Bug #83776 InnoDB FULLTEXT search returns incorrect result for operators on ignored words
Submitted: 10 Nov 2016 20:42 Modified: 11 Nov 2016 18:45
Reporter: Dillon Sadofsky Email Updates:
Status: Verified Impact on me:
None 
Category:MySQL Server: FULLTEXT search Severity:S3 (Non-critical)
Version:5.6/5.7/8.0 OS:Any
Assigned to: CPU Architecture:Any
Tags: fulltext, innodb, operator

[10 Nov 2016 20:42] Dillon Sadofsky
Description:
We have an application where users can 'filter' results with a FTS on an InnoDB table.  We automatically put + in front of each word in order to make sure that typing more words results in fewer results instead of more.  However, if the user enters a stopword or a word shorter than the minimum word length (and probably longer than max word length, though I haven't tested) the result set is always empty.

Essentially, if min wordlength is 3, doing a FTS for "+LONGWORD" works as expected, but "+S +LONGWORD" returns nothing, despite the fact that the desired result contains both words.  I understand that the short word is thrown out of consideration, but I'd expect the requirement (+) on that word to be thrown out with it.

According to the documentation on InnoDB fulltext searches and their operators (http://dev.mysql.com/doc/refman/5.7/en/fulltext-boolean.html):
"A leading or trailing plus sign indicates that this word must be present in each row that is returned.
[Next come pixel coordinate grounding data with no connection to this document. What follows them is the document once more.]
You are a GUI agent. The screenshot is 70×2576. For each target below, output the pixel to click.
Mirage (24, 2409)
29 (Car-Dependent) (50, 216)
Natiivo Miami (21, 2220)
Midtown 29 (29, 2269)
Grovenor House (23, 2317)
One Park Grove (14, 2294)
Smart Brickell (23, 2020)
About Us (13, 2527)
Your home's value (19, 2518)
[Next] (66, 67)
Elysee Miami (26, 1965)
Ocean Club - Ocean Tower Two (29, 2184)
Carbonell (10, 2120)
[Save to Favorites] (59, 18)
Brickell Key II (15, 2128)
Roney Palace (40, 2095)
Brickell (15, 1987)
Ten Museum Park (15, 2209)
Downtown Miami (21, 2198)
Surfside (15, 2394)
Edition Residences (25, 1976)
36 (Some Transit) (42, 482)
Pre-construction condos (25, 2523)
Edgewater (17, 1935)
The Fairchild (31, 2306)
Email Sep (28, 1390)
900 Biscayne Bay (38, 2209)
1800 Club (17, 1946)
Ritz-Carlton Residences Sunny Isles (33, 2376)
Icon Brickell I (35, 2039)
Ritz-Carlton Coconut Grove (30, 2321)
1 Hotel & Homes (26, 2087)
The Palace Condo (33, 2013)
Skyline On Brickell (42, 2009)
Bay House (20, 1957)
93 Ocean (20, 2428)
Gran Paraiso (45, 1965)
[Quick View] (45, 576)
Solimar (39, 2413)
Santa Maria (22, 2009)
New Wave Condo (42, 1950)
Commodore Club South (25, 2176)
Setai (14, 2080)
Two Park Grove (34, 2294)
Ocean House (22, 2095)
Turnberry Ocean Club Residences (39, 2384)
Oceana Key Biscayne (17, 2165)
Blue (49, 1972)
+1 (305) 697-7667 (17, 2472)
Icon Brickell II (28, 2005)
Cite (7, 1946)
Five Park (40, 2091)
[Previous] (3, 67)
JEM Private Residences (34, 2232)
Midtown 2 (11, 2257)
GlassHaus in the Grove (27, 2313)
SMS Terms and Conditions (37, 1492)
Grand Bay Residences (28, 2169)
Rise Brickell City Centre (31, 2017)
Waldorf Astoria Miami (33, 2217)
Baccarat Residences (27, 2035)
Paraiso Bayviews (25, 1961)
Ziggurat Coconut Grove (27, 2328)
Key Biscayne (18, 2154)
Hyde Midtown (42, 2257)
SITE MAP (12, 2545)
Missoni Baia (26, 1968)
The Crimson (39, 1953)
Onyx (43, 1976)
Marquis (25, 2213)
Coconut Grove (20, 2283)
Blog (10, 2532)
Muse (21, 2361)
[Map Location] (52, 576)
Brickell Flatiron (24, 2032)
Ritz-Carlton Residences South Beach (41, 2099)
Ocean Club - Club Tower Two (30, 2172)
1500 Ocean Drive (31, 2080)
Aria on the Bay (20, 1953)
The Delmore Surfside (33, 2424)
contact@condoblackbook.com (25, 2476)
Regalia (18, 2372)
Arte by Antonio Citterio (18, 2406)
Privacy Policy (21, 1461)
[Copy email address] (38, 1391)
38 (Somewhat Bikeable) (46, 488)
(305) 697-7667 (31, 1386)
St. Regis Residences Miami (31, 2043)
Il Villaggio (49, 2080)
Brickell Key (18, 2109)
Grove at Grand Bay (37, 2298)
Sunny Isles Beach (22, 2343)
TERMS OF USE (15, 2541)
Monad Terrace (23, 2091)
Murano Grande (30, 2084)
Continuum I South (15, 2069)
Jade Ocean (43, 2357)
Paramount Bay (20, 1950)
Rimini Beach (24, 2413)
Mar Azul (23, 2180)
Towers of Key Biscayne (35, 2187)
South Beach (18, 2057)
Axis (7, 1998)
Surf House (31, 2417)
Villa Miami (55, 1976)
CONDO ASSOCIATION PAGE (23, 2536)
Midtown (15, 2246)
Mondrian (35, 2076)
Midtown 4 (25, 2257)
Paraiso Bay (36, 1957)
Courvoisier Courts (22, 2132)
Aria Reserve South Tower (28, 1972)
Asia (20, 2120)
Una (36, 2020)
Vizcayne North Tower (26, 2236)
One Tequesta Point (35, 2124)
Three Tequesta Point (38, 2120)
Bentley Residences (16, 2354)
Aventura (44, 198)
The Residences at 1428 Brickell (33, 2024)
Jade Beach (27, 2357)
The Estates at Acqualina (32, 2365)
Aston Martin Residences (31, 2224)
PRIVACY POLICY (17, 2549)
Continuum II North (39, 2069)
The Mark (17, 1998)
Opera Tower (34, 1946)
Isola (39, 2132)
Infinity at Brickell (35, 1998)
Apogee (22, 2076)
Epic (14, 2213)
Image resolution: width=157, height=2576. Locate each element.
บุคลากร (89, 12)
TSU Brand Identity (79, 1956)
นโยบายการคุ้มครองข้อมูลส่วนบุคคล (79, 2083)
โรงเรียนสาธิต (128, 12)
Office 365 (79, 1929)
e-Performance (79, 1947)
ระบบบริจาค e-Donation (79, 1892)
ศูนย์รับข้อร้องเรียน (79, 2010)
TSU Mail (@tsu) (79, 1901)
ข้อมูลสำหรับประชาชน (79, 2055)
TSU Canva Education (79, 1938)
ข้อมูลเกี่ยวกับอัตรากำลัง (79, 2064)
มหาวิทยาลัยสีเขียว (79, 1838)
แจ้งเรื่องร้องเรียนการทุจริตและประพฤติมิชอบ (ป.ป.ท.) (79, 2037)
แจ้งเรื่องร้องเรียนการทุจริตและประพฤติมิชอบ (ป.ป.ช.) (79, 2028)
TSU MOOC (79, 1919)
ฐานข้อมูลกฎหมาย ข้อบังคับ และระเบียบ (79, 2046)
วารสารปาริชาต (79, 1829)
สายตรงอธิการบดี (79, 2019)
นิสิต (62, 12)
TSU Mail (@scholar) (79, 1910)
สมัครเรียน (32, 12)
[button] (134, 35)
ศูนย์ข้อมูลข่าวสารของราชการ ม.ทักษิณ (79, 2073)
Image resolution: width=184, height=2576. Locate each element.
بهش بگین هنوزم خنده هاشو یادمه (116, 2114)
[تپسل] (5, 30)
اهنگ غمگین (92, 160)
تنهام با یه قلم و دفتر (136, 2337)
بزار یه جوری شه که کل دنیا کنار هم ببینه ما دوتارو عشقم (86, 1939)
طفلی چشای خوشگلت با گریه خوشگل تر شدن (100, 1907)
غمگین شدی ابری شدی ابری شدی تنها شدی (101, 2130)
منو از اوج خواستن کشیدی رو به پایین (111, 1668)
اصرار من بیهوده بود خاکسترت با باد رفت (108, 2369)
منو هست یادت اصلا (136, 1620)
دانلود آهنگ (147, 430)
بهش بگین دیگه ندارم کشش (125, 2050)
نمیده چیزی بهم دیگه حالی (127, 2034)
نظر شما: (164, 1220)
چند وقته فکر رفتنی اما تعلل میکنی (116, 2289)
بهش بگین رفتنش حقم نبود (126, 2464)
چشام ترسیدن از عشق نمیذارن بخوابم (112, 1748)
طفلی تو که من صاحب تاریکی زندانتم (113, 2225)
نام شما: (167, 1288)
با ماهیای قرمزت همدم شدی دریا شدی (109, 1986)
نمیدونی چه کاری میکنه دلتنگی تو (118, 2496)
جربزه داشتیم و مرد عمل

InnoDB only supports leading plus signs."

Obviously, the word is present in the results, so the documentation is a bit misleading.  We're ok with short and stopwords being ignored, but its weird that words that are ignored that are present in the results are causing a search that cannot find any rows.

How to repeat:
Create table `test`(  
  `value` varchar(100) NOT NULL,
  FULLTEXT index `search` (`value`)
) ENGINE = InnoDB;

TRUNCATE test;
INSERT INTO test (`value`) VALUES ('LONGWORD MEDIUM');
INSERT INTO test (`value`) VALUES ('LONGWORD MEDIUM S');
INSERT INTO test (`value`) VALUES ('LONGWORD S');
INSERT INTO test (`value`) VALUES ('LONGWORD WAS MEDIUM');

# Works as expected
SELECT * FROM test WHERE MATCH(`value`) AGAINST ('+LONGWORD' IN BOOLEAN MODE);
# If S (as a short word) is ignored, you'd expect this to be the same as the above, but it will find nothing
SELECT * FROM test WHERE MATCH(`value`) AGAINST ('+LONGWORD +S' IN BOOLEAN MODE);
# Similarly, since AND is a stopword, even if the server is set up to search 3 letter words, this also finds nothing
SELECT * FROM test WHERE MATCH(`value`) AGAINST ('+LONGWORD +WAS' IN BOOLEAN MODE);
# No operator allows the stopword to be truly optional, resulting in what we expect:
SELECT * FROM test WHERE MATCH(`value`) AGAINST ('+LONGWORD WAS' IN BOOLEAN MODE);

DROP TABLE `test`;

Suggested fix:
We do not disagree that words outside of the indexed word length range, as well as stopwords, should be ignored from consideration of InnoDB FTS.  However, if they are ignored, any operators that modify them should also be ignored from consideration.  Otherwise, the results do not match the expected result set, which is confusing to the user.  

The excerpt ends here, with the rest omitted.